Here, we suggest that the inverse relationship between laying dates of birds and ambient temperature7,9 is an avoidance strategy preventing additional heat loads while producing eggs. As ambient temperature increases under the effect of global warming, birds would show a tendency to lay earlier. However, such a hypothesis alone would not explain the observation that birds lay eggs later at colder ambient temperatures. In that regard, Stevensen and Bryant99 have proposed the possibility that ambient temperature may act as a constraint with colder ambient temperature forcing laying birds to allocate more energy to thermoregulation, thereby reducing any available energy to reproduction. Nevertheless, these findings support the notion of fertility thermal limits, where reproduction and the process of egg-laying might be affected at an ambient temperature much below those identified as critical thermal limits for survival.

Conclusions

In conclusion, this is the first study demonstrating that egg-laying in a free-ranging wild bird is associated with a substantial increase in Tb.

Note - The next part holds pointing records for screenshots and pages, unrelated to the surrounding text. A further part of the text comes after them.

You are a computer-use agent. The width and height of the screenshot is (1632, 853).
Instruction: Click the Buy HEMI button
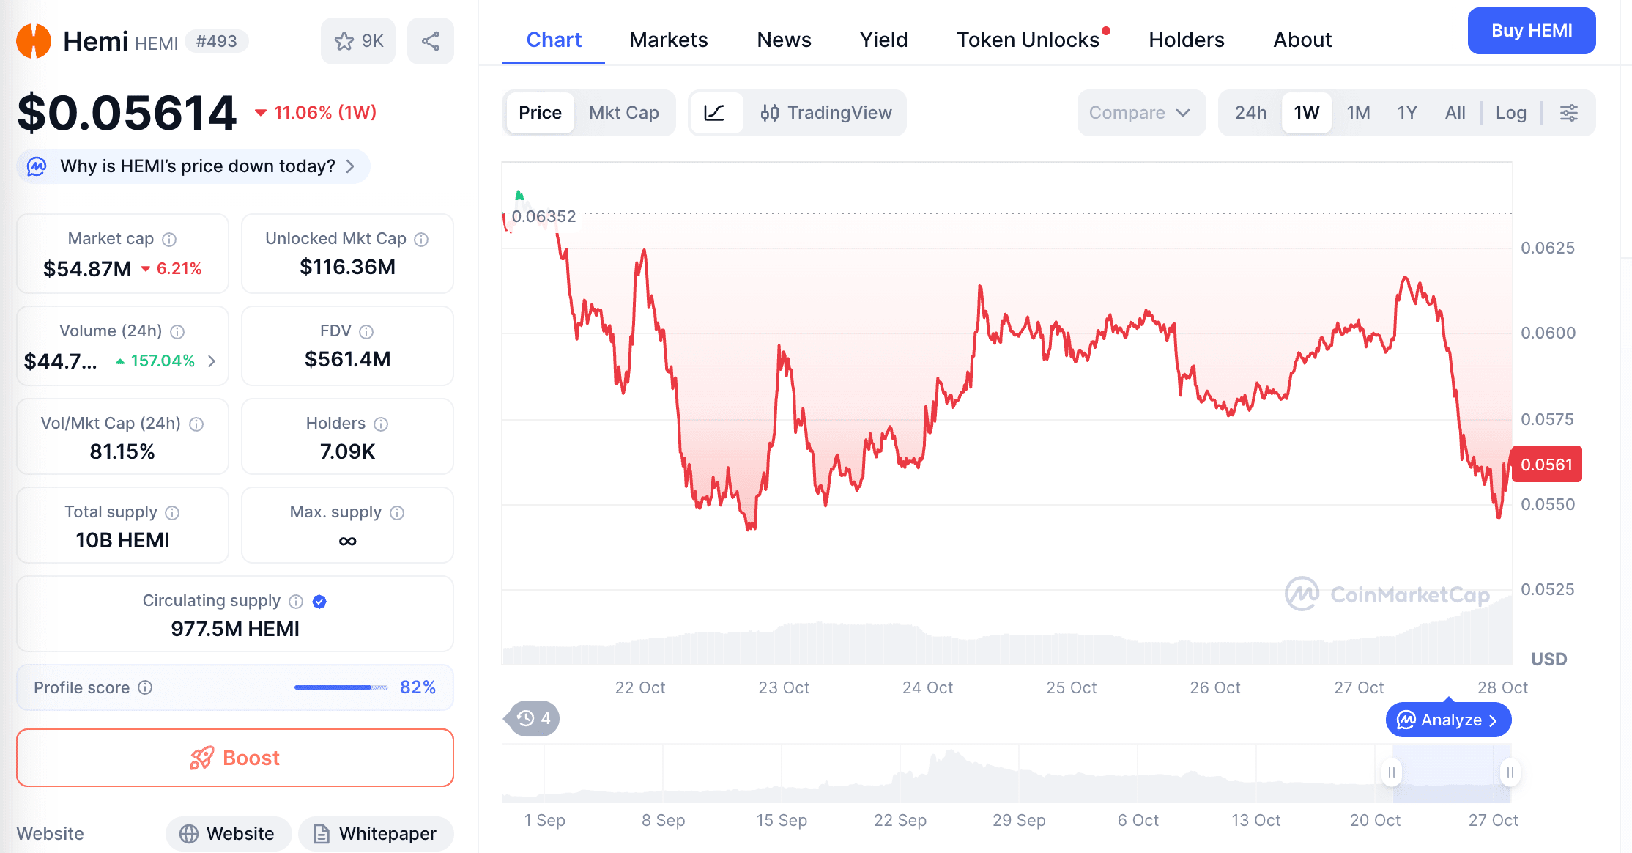(x=1531, y=31)
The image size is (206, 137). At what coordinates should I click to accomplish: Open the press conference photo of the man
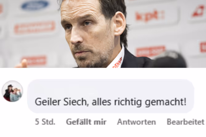pyautogui.click(x=103, y=34)
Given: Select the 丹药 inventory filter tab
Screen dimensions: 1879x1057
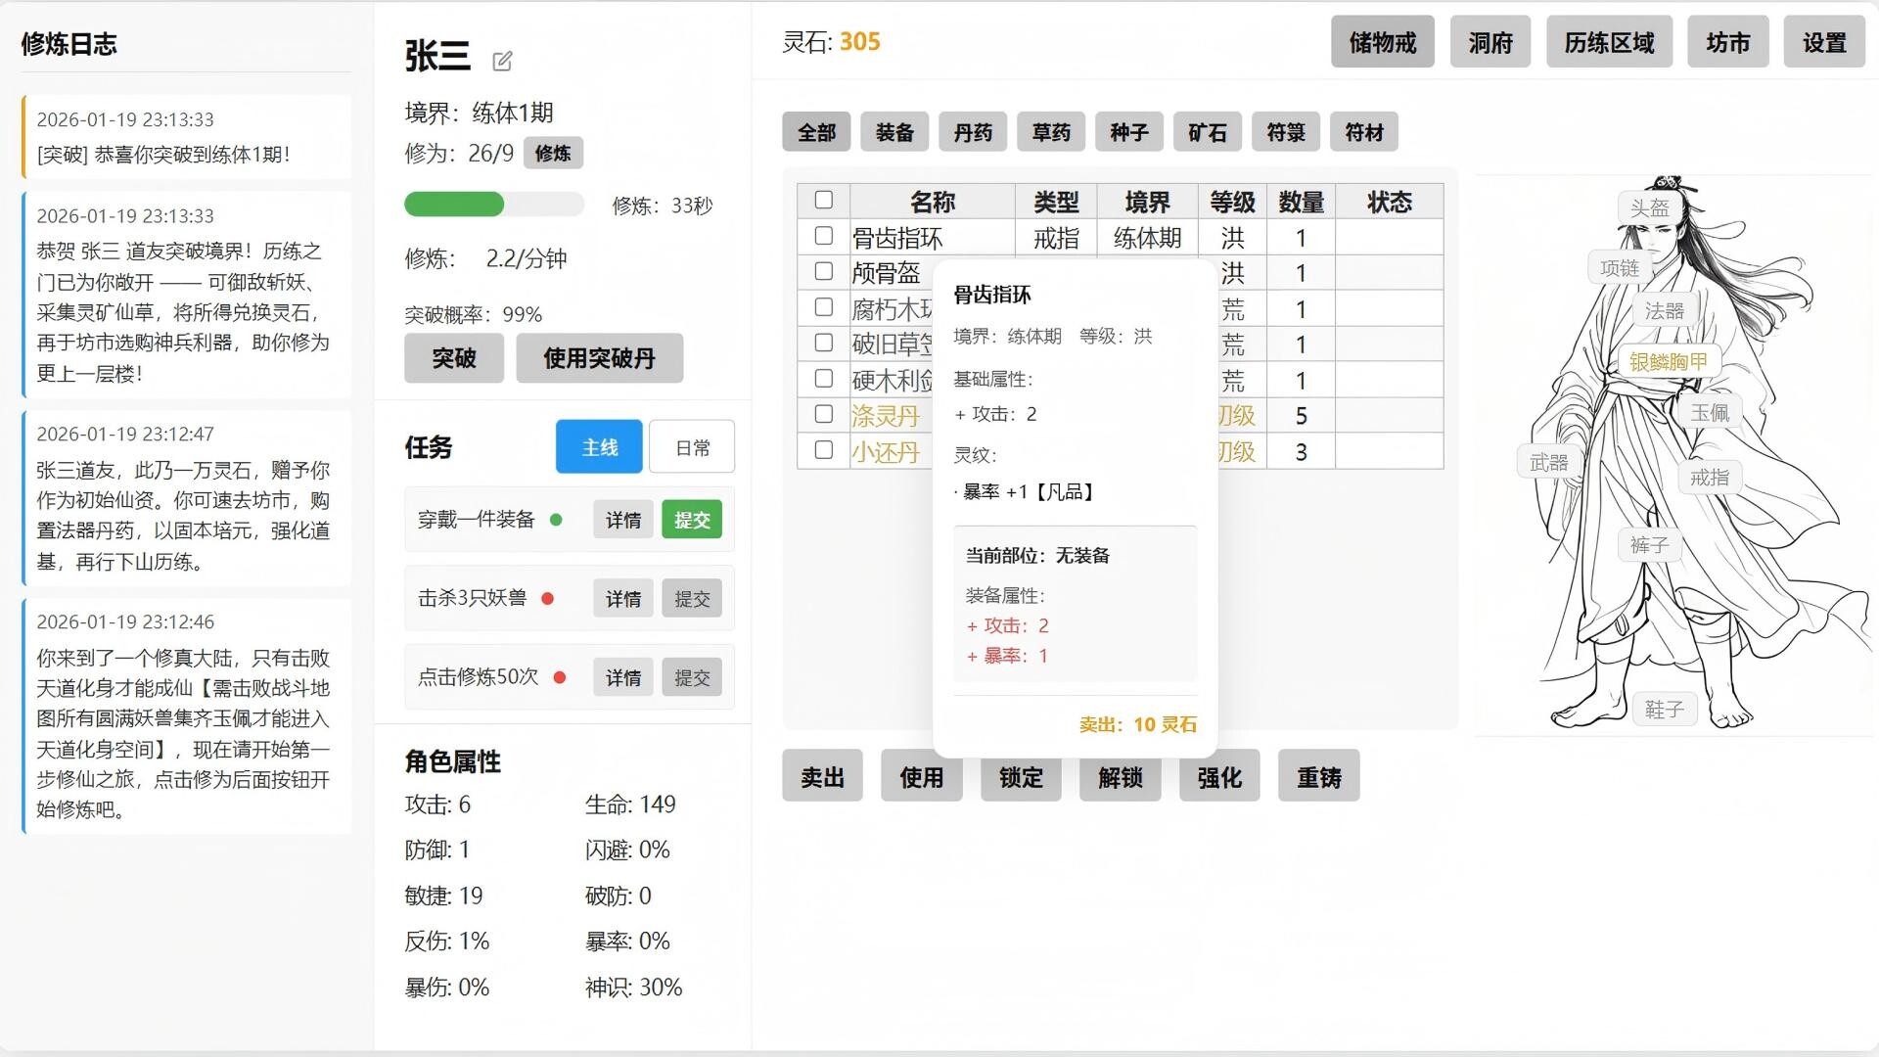Looking at the screenshot, I should coord(973,131).
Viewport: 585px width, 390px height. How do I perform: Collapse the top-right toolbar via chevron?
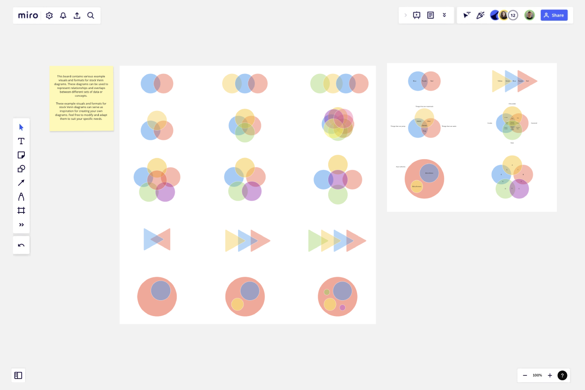coord(444,15)
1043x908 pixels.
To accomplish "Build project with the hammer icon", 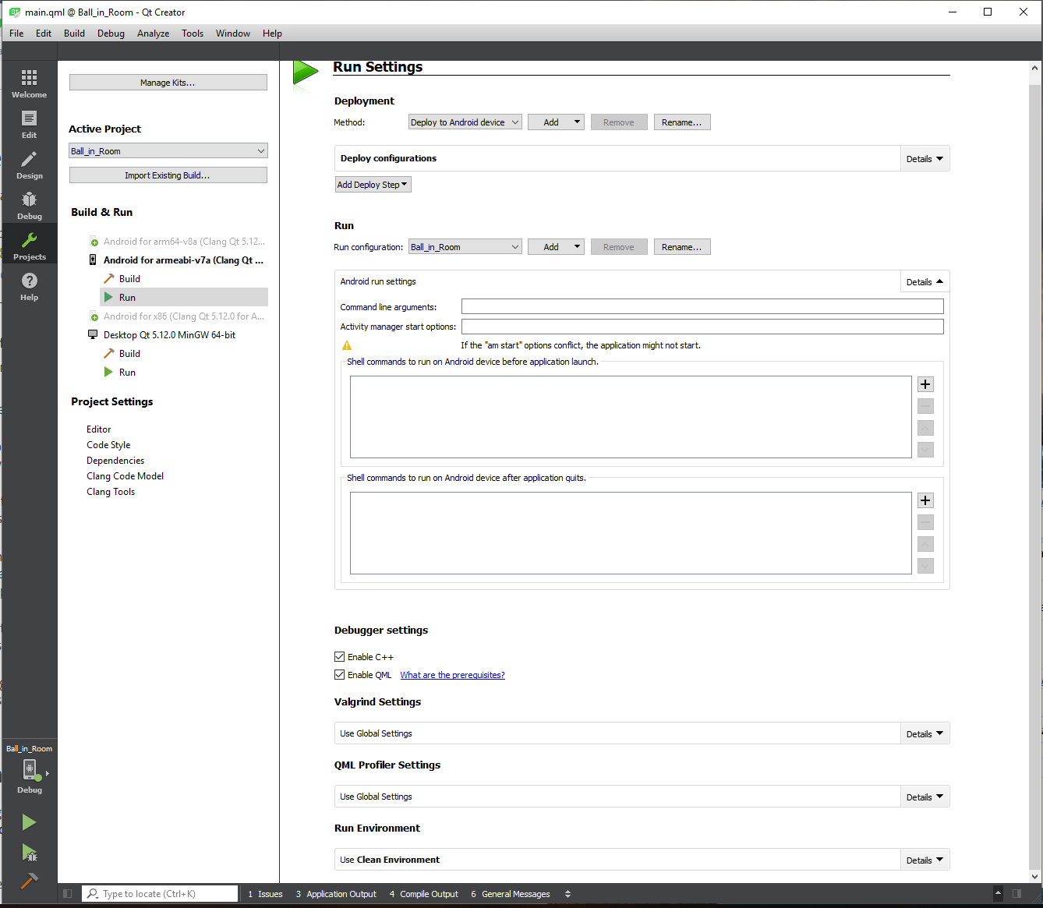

Based on the laboratory model of domestic fowl and the general prevalence of metabolic increases during reproduction in various vertebrates, we suggest that the rise of Tb while laying eggs may be a general phenomenon in birds. We speculate that the mechanism triggering the increased thermogenesis is a regulated process, comparable to fever, in order to upregulate the immune system. Given the panoply of recent studies into the temperature-dependent phenology of egg-laying in birds, we believe the study of the specific physiological effects of ambient temperature on egg-laying birds will be an essential and exciting line of inquiry for the years to come.